Cyclist rides during the Kerrville Triathlon. Text on design reads Why Triathletes Should Work on Bike Skills. Read more at https://kerrvilletri.com/2020/12/work-on-bike-skills/

Improve as a cyclist and ride as safely as possible when you master these bike skills

It is not “just riding a bike.” Everyday bike skills will not make you a better cyclist, but they can provide the foundation for you to improve. For triathletes, you can’t take advantage of speed if you don’t master certain bike skills like shifting gears and handling turns. In triathlon, every second matters. If you can get better at handling your bike, then you can potentially shave minutes off your time. Ride safely and improve as a cyclist when you master these bike skills. Pro tip: for added safety, memorize and follow the cycling rules of the road.

Practice these bike skills

Be energy efficient

Cyclist rides in an aero position, smiling at the camera, during the 2018 Kerrville Triathlon. Credit Ed Sparks.

Riding in an aero position allows you to be more energy-efficient. Credit – Ed Sparks

When you ride fast, aerodynamics play against performance by way of air and wind resistance. Proper body positioning on the bike can reduce wind resistance and make you more energy efficient. The smaller you can make yourself on the bike, the less wind resistance. If you can continue to maximize your power output in this position, you’ll save more energy for the rest of the ride and the upcoming run. Pro tip: minimize the amount of time you’re sitting up and stay in the aero bar more to reduce wind resistance.

Shifting gears

The difference between a pro and an everyday cyclist is their ability to shift gears at the most appropriate time. This is a skill that most triathletes may take for granted.

Below are the three secrets in exploiting situations using gear shifting skills

  • Climbing: Don’t go to an easy gear directly. Shift gears in their sequence as the climb advances to maintain momentum and efficiency.
  • Change gear after accelerating: You know from experience that it is easier to rev a fast gear than a heavy gear. Increase the tempo of the gear to shift into a heavier gear to overtake or a similar maneuver.
  • Heavy gear: While riding with a group, change to a bigger gear for a steadier pace that saves energy.

Passing other cyclists

Cyclist takes the corner for the final turn before transition at the Kerrville Triathlon. Credit Ed Sparks.

Get out as wide as you safely can when handling a corner. Credit – Ed Sparks

As a USAT-sanctioned event, Kerrville Triathlon abides by all of their rules. The passing rules should be followed on training rides too. 
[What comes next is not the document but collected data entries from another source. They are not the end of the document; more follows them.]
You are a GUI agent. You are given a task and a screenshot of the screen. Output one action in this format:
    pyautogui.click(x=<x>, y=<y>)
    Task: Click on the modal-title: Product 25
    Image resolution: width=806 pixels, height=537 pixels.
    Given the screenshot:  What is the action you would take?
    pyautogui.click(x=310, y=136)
  • Keep three lengths between the cyclist in front
  • Pass on the left, never the right
  • Complete within 15 seconds

Handling corners

Mastery over this skill can help you maintain as much speed as possible. Follow the below steps to maneuver corners like a pro.

  • Launch into a corner in an open curve
  • Hook the peak point of the bend
  • Get out as wide as you safely can
  • If you need to slow down, do it before entering the corner
  • Never apply brakes while in the bend

Hydrating

Cyclist rides during the rain with her hydration bottles visible during the Kerrville Triathlon. Credit Ed Sparks.

Make sure you have plenty of hydration with you for longer rides. Credit – Ed Sparks

This is often the toughest skill to master for most cyclists. When practicing this, start off at a slower speed and build your way up. If your bottle is in a rack below you, get some speed and stop pedaling. As you coast, focus on your balance. With the hand you’re most comfortable with, reach down and grab your bottle. Maintain balance of the bike with the other hand. Drink and place the bottle back. Repeat as necessary until you become more familiar. Increase speed and add pedaling as this move becomes more natural. Pro tip: this blog further breaks down how to hydrate while you ride and highlights the best items for just that.

Fixing a flat

Don’t get caught stranded because of a flat tire. This information is valuable whether you’re racing or on a long training ride. To fix the flat tire of a bike, follow the below procedure. Make sure you’re prepared for anything and when you have these essential items in your saddlebag.

  • Remove the wheel from the bike and take out the tube
  • Closely inspect to find the puncture, check for embedded objects
  • Replace the tube with a spare or patch it up
  • Put everything back and continue riding

Set aside time every day to practice these bike skills. You will get better over time, especially as you become more familiar and comfortable with each skill. Before you know it, you’ll show others the tricks you come up with to make cycling easier for yourself.